The appeals court previously stayed the lower court’s preliminary injunction based in part on the understanding that OPM told agencies not to terminate collective bargaining agreements during the court’s deliberations.

But OPM recently issued guidance on Feb. 12 that directed more agencies to rescind their collective bargaining agreements with agencies. It updated the memo a few days later to state that “this guidance does not apply to bargaining units where there is a currently applicable court order preventing implementation of the executive orders with respect to those units.”

The three-judge panel wrote that this change in OPM policy “means that AFGE has shown more likely harm now than it did before.”

“OPM has since changed its guidance, and we are informed that agencies have started to terminate certain CBAs,” the appeals court wrote.

These harms would be reversed if the union prevails on the merits of its case and the court orders agencies to reinstate their collective bargaining agreements.
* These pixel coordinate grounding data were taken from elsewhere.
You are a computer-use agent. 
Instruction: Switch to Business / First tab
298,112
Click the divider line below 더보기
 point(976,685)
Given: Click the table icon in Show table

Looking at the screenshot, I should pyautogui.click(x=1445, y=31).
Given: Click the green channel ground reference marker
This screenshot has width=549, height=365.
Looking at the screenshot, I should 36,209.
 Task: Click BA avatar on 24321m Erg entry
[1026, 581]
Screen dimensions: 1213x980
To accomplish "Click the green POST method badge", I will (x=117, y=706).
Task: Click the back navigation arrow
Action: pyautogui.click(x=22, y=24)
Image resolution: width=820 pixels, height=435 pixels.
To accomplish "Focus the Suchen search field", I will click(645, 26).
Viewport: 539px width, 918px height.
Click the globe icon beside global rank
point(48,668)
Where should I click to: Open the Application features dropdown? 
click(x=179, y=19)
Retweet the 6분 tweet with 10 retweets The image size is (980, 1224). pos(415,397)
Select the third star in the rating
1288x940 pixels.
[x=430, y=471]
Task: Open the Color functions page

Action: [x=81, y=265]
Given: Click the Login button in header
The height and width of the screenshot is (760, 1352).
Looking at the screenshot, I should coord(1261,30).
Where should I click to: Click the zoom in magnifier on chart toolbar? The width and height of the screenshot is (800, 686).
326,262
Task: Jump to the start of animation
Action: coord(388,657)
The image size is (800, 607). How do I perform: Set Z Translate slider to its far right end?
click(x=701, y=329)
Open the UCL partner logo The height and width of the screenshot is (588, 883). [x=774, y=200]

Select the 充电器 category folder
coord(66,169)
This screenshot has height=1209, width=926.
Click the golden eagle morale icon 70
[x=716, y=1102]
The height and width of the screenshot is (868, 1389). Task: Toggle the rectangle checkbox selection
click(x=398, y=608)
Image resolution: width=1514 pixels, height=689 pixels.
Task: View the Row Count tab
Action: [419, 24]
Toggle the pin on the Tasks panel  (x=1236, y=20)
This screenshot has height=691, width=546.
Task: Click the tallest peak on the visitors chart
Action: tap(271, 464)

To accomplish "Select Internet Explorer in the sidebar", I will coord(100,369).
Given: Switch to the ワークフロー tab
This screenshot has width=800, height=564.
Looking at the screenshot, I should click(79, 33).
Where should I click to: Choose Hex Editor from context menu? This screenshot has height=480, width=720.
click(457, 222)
But the appeals court judges wrote that is unlikely to occur.

Because the appeals court determined the unions were unlikely to succeed on the merits of the case, they did not weigh in on other arguments presented in the lawsuits.

“But if the panel were to consider those factors, the government has the edge,” they wrote.

The panel determined that federal district courts have jurisdiction to hear this legal challenge. Attorneys for the Trump administration argued that unions should direct their case to the Federal Labor Relations Authority, which currently has a majority of Trump appointees.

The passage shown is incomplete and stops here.